Records for this exercise:
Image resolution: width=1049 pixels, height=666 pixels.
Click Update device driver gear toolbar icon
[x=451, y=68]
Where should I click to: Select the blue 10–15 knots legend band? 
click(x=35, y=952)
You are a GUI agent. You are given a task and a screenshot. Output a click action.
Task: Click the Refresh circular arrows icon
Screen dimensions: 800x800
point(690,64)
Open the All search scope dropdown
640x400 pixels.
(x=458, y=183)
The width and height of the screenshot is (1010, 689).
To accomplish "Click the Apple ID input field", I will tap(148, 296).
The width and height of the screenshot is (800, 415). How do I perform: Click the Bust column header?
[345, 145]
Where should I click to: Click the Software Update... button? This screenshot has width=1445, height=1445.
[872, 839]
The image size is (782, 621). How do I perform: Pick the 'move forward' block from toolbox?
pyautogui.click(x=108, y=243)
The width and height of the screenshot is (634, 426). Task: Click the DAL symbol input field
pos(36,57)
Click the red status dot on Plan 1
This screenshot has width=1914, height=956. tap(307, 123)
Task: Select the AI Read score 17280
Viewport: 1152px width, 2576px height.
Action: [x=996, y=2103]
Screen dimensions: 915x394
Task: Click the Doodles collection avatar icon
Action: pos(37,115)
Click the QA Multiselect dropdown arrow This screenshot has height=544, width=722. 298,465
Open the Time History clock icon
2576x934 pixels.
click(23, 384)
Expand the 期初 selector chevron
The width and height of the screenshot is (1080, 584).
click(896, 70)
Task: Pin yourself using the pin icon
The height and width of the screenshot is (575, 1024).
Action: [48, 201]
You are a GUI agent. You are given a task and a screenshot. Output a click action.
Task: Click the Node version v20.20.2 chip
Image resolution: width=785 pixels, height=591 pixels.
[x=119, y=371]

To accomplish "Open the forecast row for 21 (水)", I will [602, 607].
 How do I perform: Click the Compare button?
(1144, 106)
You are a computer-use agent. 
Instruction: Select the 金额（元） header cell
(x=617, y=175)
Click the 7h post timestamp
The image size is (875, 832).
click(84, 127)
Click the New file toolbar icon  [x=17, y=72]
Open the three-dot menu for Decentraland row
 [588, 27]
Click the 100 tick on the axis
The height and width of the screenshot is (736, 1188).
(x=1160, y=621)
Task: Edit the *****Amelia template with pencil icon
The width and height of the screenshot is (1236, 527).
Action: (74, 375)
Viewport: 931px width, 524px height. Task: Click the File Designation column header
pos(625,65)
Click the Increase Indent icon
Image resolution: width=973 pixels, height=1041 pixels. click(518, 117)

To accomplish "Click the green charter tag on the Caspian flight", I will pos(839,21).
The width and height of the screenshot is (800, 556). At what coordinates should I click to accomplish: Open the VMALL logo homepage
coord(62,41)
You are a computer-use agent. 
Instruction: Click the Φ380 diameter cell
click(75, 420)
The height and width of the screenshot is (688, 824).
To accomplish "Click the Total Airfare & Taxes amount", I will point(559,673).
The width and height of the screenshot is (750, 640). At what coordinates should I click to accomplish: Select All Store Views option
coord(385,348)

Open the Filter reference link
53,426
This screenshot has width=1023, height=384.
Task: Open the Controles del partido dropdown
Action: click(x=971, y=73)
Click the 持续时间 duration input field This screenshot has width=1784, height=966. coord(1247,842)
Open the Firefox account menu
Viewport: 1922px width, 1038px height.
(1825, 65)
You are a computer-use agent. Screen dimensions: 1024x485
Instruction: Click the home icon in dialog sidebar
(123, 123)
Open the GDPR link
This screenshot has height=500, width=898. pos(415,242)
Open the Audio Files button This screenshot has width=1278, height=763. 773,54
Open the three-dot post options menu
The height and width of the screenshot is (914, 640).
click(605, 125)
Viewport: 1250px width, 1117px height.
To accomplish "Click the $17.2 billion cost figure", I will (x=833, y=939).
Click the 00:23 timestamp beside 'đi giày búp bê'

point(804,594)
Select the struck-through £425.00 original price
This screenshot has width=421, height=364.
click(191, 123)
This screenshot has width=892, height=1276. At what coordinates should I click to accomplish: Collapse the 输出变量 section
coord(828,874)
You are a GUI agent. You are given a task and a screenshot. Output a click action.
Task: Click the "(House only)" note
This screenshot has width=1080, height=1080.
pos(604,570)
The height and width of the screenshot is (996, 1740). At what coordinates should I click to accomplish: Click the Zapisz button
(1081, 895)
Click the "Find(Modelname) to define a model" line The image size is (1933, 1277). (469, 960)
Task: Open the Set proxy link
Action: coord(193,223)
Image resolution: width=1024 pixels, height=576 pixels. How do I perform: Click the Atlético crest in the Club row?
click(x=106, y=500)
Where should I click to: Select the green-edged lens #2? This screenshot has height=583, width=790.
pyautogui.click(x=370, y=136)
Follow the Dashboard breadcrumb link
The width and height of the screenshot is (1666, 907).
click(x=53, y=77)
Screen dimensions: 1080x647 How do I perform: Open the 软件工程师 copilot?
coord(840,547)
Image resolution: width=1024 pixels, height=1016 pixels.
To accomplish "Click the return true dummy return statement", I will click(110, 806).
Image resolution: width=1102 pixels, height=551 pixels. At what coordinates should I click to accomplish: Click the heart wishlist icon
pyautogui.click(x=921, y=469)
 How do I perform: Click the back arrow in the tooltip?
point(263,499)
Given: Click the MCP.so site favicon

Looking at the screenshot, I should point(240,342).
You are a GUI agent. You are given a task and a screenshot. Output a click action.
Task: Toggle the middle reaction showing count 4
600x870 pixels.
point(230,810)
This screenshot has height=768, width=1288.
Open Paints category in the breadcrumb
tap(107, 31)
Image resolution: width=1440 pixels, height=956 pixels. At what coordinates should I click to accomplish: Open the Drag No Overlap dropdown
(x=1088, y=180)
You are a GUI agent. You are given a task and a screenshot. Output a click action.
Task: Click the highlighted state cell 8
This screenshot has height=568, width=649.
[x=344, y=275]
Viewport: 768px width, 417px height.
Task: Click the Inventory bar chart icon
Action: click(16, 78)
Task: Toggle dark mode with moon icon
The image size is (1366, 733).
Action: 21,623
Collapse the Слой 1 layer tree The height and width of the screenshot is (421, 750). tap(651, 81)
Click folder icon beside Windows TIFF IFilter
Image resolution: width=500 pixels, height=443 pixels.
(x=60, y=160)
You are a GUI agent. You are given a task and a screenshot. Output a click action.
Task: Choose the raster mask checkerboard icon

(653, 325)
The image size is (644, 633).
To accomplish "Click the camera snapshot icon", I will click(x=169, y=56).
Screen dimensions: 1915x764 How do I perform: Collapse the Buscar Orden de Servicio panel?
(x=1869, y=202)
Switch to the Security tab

Activity:
The data above should be copied out with complete accuracy.

Solved problem:
Image resolution: width=1049 pixels, height=666 pixels.
Click Update device driver gear toolbar icon
[x=451, y=68]
Where should I click to: Select the blue 10–15 knots legend band? 
click(x=35, y=952)
You are a GUI agent. You are given a task and a screenshot. Output a click action.
Task: Click the Refresh circular arrows icon
Screen dimensions: 800x800
point(690,64)
Open the All search scope dropdown
640x400 pixels.
(x=458, y=183)
The width and height of the screenshot is (1010, 689).
To accomplish "Click the Apple ID input field", I will tap(148, 296).
The width and height of the screenshot is (800, 415). How do I perform: Click the Bust column header?
[345, 145]
Where should I click to: Click the Software Update... button? This screenshot has width=1445, height=1445.
[872, 839]
The image size is (782, 621). How do I perform: Pick the 'move forward' block from toolbox?
pyautogui.click(x=108, y=243)
The width and height of the screenshot is (634, 426). Task: Click the DAL symbol input field
pos(36,57)
Click the red status dot on Plan 1
This screenshot has width=1914, height=956. tap(307, 123)
Task: Select the AI Read score 17280
Viewport: 1152px width, 2576px height.
Action: [x=996, y=2103]
Screen dimensions: 915x394
Task: Click the Doodles collection avatar icon
Action: pos(37,115)
Click the QA Multiselect dropdown arrow This screenshot has height=544, width=722. 298,465
Open the Time History clock icon
2576x934 pixels.
click(23, 384)
Expand the 期初 selector chevron
The width and height of the screenshot is (1080, 584).
click(896, 70)
Task: Pin yourself using the pin icon
The height and width of the screenshot is (575, 1024).
Action: [48, 201]
You are a GUI agent. You are given a task and a screenshot. Output a click action.
Task: Click the Node version v20.20.2 chip
Image resolution: width=785 pixels, height=591 pixels.
[x=119, y=371]

To accomplish "Open the forecast row for 21 (水)", I will [602, 607].
 How do I perform: Click the Compare button?
(1144, 106)
You are a computer-use agent. 
Instruction: Select the 金额（元） header cell
(x=617, y=175)
Click the 7h post timestamp
The image size is (875, 832).
click(84, 127)
Click the New file toolbar icon  [x=17, y=72]
Open the three-dot menu for Decentraland row
 [588, 27]
Click the 100 tick on the axis
The height and width of the screenshot is (736, 1188).
(x=1160, y=621)
Task: Edit the *****Amelia template with pencil icon
The width and height of the screenshot is (1236, 527).
Action: (74, 375)
Viewport: 931px width, 524px height. Task: Click the File Designation column header
pos(625,65)
Click the Increase Indent icon
Image resolution: width=973 pixels, height=1041 pixels. click(518, 117)

To accomplish "Click the green charter tag on the Caspian flight", I will pos(839,21).
The width and height of the screenshot is (800, 556). At what coordinates should I click to accomplish: Open the VMALL logo homepage
coord(62,41)
You are a computer-use agent. 
Instruction: Click the Φ380 diameter cell
click(75, 420)
The height and width of the screenshot is (688, 824).
To accomplish "Click the Total Airfare & Taxes amount", I will point(559,673).
The width and height of the screenshot is (750, 640). At what coordinates should I click to accomplish: Select All Store Views option
coord(385,348)

Open the Filter reference link
53,426
This screenshot has width=1023, height=384.
Task: Open the Controles del partido dropdown
Action: click(x=971, y=73)
Click the 持续时间 duration input field This screenshot has width=1784, height=966. coord(1247,842)
Open the Firefox account menu
Viewport: 1922px width, 1038px height.
(1825, 65)
You are a computer-use agent. Screen dimensions: 1024x485
Instruction: Click the home icon in dialog sidebar
(123, 123)
Open the GDPR link
This screenshot has height=500, width=898. pos(415,242)
Open the Audio Files button This screenshot has width=1278, height=763. 773,54
Open the three-dot post options menu
The height and width of the screenshot is (914, 640).
click(605, 125)
Viewport: 1250px width, 1117px height.
To accomplish "Click the $17.2 billion cost figure", I will (x=833, y=939).
Click the 00:23 timestamp beside 'đi giày búp bê'

point(804,594)
Select the struck-through £425.00 original price
This screenshot has width=421, height=364.
click(191, 123)
This screenshot has width=892, height=1276. At what coordinates should I click to accomplish: Collapse the 输出变量 section
coord(828,874)
You are a GUI agent. You are given a task and a screenshot. Output a click action.
Task: Click the "(House only)" note
This screenshot has width=1080, height=1080.
pos(604,570)
The height and width of the screenshot is (996, 1740). At what coordinates should I click to accomplish: Click the Zapisz button
(1081, 895)
Click the "Find(Modelname) to define a model" line The image size is (1933, 1277). (469, 960)
Task: Open the Set proxy link
Action: coord(193,223)
Image resolution: width=1024 pixels, height=576 pixels. How do I perform: Click the Atlético crest in the Club row?
click(x=106, y=500)
Where should I click to: Select the green-edged lens #2? This screenshot has height=583, width=790.
pyautogui.click(x=370, y=136)
Follow the Dashboard breadcrumb link
The width and height of the screenshot is (1666, 907).
click(x=53, y=77)
Screen dimensions: 1080x647 How do I perform: Open the 软件工程师 copilot?
coord(840,547)
Image resolution: width=1024 pixels, height=1016 pixels.
To accomplish "Click the return true dummy return statement", I will click(110, 806).
Image resolution: width=1102 pixels, height=551 pixels. At what coordinates should I click to accomplish: Click the heart wishlist icon
pyautogui.click(x=921, y=469)
 How do I perform: Click the back arrow in the tooltip?
point(263,499)
Given: Click the MCP.so site favicon

Looking at the screenshot, I should point(240,342).
You are a GUI agent. You are given a task and a screenshot. Output a click action.
Task: Toggle the middle reaction showing count 4
600x870 pixels.
point(230,810)
This screenshot has height=768, width=1288.
Open Paints category in the breadcrumb
tap(107, 31)
Image resolution: width=1440 pixels, height=956 pixels. At what coordinates should I click to accomplish: Open the Drag No Overlap dropdown
(x=1088, y=180)
You are a GUI agent. You are given a task and a screenshot. Output a click action.
Task: Click the highlighted state cell 8
This screenshot has height=568, width=649.
[x=344, y=275]
Viewport: 768px width, 417px height.
Task: Click the Inventory bar chart icon
Action: click(16, 78)
Task: Toggle dark mode with moon icon
The image size is (1366, 733).
Action: 21,623
Collapse the Слой 1 layer tree The height and width of the screenshot is (421, 750). tap(651, 81)
Click folder icon beside Windows TIFF IFilter
Image resolution: width=500 pixels, height=443 pixels.
(x=60, y=160)
You are a GUI agent. You are given a task and a screenshot. Output a click action.
Task: Choose the raster mask checkerboard icon

(653, 325)
The image size is (644, 633).
To accomplish "Click the camera snapshot icon", I will click(x=169, y=56).
Screen dimensions: 1915x764 How do I perform: Collapse the Buscar Orden de Servicio panel?
(x=1869, y=202)
Switch to the Security tab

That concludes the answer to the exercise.